Although I would also like to know the overall numbers (i.e. amount of samples that were used during the research, to ensure the findings are really meaningful), there is good data in the paper that can feed into a well established SecOps practice. Some interesting pieces:
“Monitoring revealed that 94% of targeted emails use malicious file attachments while the rest use alternative methods like installing malware by luring victims to click malicious links and to download malicious files and using webmail exploits”
“Spear-phishing emails can have attachments of varying file types. We found that the most commonly used and shared file types in organizations (e.g., .XLS, .PDF, .DOC, .DOCX, and .HWP) accounted for 70% of the total number of spear-phishing email attachments during our monitoring.”
I’ve been spending a lot of time looking at numbers that affect the ability to look for potential compromises.
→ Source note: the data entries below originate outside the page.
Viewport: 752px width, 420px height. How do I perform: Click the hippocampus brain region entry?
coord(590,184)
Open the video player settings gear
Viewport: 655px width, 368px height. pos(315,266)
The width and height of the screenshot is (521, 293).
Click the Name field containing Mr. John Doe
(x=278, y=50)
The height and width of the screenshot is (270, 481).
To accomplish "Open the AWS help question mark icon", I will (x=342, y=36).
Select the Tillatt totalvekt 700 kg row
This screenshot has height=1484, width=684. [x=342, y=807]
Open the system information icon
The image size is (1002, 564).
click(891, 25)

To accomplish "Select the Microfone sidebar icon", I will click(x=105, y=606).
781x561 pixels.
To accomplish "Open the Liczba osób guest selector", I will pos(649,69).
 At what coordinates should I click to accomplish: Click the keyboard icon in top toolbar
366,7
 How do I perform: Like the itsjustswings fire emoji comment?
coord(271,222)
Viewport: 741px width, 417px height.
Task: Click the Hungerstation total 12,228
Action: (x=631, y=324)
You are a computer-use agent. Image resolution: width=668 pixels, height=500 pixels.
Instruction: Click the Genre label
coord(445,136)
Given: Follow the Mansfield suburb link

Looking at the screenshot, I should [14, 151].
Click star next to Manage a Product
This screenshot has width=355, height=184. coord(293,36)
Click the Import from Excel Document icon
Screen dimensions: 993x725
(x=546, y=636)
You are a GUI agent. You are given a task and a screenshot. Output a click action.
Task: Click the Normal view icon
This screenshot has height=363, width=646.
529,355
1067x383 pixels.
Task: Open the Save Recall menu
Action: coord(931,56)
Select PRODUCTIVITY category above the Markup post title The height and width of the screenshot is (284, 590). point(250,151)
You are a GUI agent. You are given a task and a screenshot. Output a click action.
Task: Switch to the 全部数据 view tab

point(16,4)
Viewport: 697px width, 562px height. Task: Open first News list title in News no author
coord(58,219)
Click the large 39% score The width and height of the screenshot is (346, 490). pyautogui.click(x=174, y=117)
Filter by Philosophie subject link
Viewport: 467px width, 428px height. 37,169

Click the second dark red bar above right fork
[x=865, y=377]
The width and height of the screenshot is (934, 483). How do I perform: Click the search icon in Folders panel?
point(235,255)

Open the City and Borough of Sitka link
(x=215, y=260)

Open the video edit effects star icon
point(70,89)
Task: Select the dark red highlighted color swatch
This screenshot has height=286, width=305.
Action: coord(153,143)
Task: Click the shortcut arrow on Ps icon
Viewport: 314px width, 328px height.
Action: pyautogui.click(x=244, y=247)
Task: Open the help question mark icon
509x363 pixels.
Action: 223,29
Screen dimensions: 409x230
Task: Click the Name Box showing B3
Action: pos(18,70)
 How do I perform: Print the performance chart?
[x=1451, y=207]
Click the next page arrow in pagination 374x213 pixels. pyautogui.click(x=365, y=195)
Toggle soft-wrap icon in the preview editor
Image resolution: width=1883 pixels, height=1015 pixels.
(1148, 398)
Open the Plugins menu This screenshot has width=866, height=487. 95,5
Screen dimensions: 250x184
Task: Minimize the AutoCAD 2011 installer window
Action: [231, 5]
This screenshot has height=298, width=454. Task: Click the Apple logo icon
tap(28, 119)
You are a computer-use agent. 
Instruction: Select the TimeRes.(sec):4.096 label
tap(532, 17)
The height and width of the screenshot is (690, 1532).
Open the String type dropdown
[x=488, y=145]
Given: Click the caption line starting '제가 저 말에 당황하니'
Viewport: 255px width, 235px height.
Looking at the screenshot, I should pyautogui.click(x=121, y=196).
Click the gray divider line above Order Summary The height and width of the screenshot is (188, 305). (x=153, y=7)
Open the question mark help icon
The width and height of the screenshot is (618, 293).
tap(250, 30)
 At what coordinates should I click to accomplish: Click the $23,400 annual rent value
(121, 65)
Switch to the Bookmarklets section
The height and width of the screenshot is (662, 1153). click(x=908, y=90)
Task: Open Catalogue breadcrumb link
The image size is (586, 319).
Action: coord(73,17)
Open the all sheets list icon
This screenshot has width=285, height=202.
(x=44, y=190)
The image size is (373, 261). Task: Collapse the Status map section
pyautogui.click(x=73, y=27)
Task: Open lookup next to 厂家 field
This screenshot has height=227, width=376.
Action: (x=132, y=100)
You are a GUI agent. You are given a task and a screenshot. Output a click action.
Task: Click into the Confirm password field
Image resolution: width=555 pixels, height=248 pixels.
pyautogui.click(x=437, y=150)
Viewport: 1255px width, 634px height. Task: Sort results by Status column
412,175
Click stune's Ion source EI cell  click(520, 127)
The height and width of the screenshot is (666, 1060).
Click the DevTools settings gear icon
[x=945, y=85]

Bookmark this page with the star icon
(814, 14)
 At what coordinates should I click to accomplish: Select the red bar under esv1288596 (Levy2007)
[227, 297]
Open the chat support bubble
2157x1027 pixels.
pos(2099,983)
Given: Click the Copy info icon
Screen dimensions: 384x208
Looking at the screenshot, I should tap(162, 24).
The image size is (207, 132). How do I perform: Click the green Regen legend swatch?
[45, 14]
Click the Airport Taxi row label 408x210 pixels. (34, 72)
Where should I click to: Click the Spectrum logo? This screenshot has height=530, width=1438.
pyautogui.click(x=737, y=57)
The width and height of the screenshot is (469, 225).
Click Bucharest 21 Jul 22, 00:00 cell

For example, how many email messages an organization usually receives (of course it varies a lot according to size/business)? How many of those have attachments? How many of those attachments could be considered potentially dangerous? Is this information useful to help on narrowing the focus of detection/investigation practices?
I believe our industry has spent a lot of time working on detection systems without necessarily leveraging evidence based guidance about what to look for, where to look for. Reports like this one from TrendMicro are really useful to change that and help organizations to maximize the return of their SecOps resources.